* **What the exercise asks**
Copy the data as given. No line may be skipped.

* **Records to process**
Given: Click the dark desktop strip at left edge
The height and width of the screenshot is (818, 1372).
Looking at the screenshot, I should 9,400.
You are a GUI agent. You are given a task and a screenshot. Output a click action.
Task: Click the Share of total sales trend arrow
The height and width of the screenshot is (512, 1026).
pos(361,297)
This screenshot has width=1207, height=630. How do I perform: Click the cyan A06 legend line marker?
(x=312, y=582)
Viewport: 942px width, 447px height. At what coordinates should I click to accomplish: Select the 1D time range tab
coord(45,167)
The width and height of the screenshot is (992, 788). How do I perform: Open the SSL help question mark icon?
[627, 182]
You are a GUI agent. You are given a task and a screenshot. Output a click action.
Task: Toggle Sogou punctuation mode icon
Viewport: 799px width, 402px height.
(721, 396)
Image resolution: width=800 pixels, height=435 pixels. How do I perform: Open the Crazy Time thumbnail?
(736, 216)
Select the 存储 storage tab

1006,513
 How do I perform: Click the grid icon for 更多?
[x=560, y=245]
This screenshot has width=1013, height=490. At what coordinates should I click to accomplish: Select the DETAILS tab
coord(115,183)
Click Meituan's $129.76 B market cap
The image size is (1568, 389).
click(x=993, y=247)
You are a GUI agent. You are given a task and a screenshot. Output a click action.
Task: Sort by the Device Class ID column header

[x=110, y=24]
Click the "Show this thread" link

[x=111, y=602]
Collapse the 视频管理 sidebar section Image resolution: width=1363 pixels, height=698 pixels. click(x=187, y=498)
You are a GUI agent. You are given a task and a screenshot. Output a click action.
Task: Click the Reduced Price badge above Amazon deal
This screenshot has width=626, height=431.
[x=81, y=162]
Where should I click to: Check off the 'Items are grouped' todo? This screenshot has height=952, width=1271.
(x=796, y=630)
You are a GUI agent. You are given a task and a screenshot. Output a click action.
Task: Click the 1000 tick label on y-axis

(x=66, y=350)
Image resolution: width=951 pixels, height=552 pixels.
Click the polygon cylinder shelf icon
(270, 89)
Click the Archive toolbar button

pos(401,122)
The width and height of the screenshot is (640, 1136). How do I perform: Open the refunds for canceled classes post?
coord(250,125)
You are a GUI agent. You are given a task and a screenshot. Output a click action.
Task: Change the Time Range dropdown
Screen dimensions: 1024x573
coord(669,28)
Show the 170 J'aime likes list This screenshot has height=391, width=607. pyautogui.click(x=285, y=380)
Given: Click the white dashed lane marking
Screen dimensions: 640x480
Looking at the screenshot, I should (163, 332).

* **The completed task**
Given: Click the dark desktop strip at left edge
The height and width of the screenshot is (818, 1372).
Looking at the screenshot, I should 9,400.
You are a GUI agent. You are given a task and a screenshot. Output a click action.
Task: Click the Share of total sales trend arrow
The height and width of the screenshot is (512, 1026).
pos(361,297)
This screenshot has width=1207, height=630. How do I perform: Click the cyan A06 legend line marker?
(x=312, y=582)
Viewport: 942px width, 447px height. At what coordinates should I click to accomplish: Select the 1D time range tab
coord(45,167)
The width and height of the screenshot is (992, 788). How do I perform: Open the SSL help question mark icon?
[627, 182]
You are a GUI agent. You are given a task and a screenshot. Output a click action.
Task: Toggle Sogou punctuation mode icon
Viewport: 799px width, 402px height.
(721, 396)
Image resolution: width=800 pixels, height=435 pixels. How do I perform: Open the Crazy Time thumbnail?
(736, 216)
Select the 存储 storage tab

1006,513
 How do I perform: Click the grid icon for 更多?
[x=560, y=245]
This screenshot has width=1013, height=490. At what coordinates should I click to accomplish: Select the DETAILS tab
coord(115,183)
Click Meituan's $129.76 B market cap
The image size is (1568, 389).
click(x=993, y=247)
You are a GUI agent. You are given a task and a screenshot. Output a click action.
Task: Sort by the Device Class ID column header

[x=110, y=24]
Click the "Show this thread" link

[x=111, y=602]
Collapse the 视频管理 sidebar section Image resolution: width=1363 pixels, height=698 pixels. click(x=187, y=498)
You are a GUI agent. You are given a task and a screenshot. Output a click action.
Task: Click the Reduced Price badge above Amazon deal
This screenshot has width=626, height=431.
[x=81, y=162]
Where should I click to: Check off the 'Items are grouped' todo? This screenshot has height=952, width=1271.
(x=796, y=630)
You are a GUI agent. You are given a task and a screenshot. Output a click action.
Task: Click the 1000 tick label on y-axis

(x=66, y=350)
Image resolution: width=951 pixels, height=552 pixels.
Click the polygon cylinder shelf icon
(270, 89)
Click the Archive toolbar button

pos(401,122)
The width and height of the screenshot is (640, 1136). How do I perform: Open the refunds for canceled classes post?
coord(250,125)
You are a GUI agent. You are given a task and a screenshot. Output a click action.
Task: Change the Time Range dropdown
Screen dimensions: 1024x573
coord(669,28)
Show the 170 J'aime likes list This screenshot has height=391, width=607. pyautogui.click(x=285, y=380)
Given: Click the white dashed lane marking
Screen dimensions: 640x480
Looking at the screenshot, I should (163, 332).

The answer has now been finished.